* Data records
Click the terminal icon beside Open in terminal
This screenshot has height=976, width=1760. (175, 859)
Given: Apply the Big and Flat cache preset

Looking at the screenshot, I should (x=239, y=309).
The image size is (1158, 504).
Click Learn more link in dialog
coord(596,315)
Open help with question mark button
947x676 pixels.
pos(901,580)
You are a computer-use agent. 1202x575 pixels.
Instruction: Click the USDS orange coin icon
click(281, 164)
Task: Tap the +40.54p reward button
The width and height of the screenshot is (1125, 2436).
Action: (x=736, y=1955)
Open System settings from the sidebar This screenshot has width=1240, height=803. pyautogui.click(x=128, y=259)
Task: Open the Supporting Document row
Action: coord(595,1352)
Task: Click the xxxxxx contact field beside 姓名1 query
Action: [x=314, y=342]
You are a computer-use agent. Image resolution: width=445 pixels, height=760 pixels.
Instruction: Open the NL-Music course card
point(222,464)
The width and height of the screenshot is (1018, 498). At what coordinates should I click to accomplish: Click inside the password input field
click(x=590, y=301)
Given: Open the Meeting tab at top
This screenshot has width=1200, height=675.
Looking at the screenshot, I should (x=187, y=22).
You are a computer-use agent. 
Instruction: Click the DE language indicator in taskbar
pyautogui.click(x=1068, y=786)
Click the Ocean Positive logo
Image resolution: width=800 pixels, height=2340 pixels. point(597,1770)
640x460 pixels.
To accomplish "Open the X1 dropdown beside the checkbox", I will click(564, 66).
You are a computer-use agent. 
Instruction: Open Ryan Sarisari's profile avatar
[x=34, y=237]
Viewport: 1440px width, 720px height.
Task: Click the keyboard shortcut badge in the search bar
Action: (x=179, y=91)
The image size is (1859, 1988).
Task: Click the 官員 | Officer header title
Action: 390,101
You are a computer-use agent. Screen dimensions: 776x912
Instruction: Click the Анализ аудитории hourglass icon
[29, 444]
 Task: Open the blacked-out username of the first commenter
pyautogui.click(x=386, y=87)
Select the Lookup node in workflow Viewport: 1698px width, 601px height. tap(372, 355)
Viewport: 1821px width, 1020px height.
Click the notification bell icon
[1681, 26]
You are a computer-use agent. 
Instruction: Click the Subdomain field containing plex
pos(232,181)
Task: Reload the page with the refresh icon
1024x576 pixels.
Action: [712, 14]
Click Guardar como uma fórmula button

* Assignment
Every record must be returned exactly.

* Solution to this exercise
Click the terminal icon beside Open in terminal
This screenshot has height=976, width=1760. (175, 859)
Given: Apply the Big and Flat cache preset

Looking at the screenshot, I should (x=239, y=309).
The image size is (1158, 504).
Click Learn more link in dialog
coord(596,315)
Open help with question mark button
947x676 pixels.
pos(901,580)
You are a computer-use agent. 1202x575 pixels.
Instruction: Click the USDS orange coin icon
click(281, 164)
Task: Tap the +40.54p reward button
The width and height of the screenshot is (1125, 2436).
Action: (x=736, y=1955)
Open System settings from the sidebar This screenshot has width=1240, height=803. pyautogui.click(x=128, y=259)
Task: Open the Supporting Document row
Action: coord(595,1352)
Task: Click the xxxxxx contact field beside 姓名1 query
Action: [x=314, y=342]
You are a computer-use agent. Image resolution: width=445 pixels, height=760 pixels.
Instruction: Open the NL-Music course card
point(222,464)
The width and height of the screenshot is (1018, 498). At what coordinates should I click to accomplish: Click inside the password input field
click(x=590, y=301)
Given: Open the Meeting tab at top
This screenshot has width=1200, height=675.
Looking at the screenshot, I should (x=187, y=22).
You are a computer-use agent. 
Instruction: Click the DE language indicator in taskbar
pyautogui.click(x=1068, y=786)
Click the Ocean Positive logo
Image resolution: width=800 pixels, height=2340 pixels. point(597,1770)
640x460 pixels.
To accomplish "Open the X1 dropdown beside the checkbox", I will click(564, 66).
You are a computer-use agent. 
Instruction: Open Ryan Sarisari's profile avatar
[x=34, y=237]
Viewport: 1440px width, 720px height.
Task: Click the keyboard shortcut badge in the search bar
Action: (x=179, y=91)
The image size is (1859, 1988).
Task: Click the 官員 | Officer header title
Action: 390,101
You are a computer-use agent. Screen dimensions: 776x912
Instruction: Click the Анализ аудитории hourglass icon
[29, 444]
 Task: Open the blacked-out username of the first commenter
pyautogui.click(x=386, y=87)
Select the Lookup node in workflow Viewport: 1698px width, 601px height. tap(372, 355)
Viewport: 1821px width, 1020px height.
Click the notification bell icon
[1681, 26]
You are a computer-use agent. 
Instruction: Click the Subdomain field containing plex
pos(232,181)
Task: Reload the page with the refresh icon
1024x576 pixels.
Action: [712, 14]
Click Guardar como uma fórmula button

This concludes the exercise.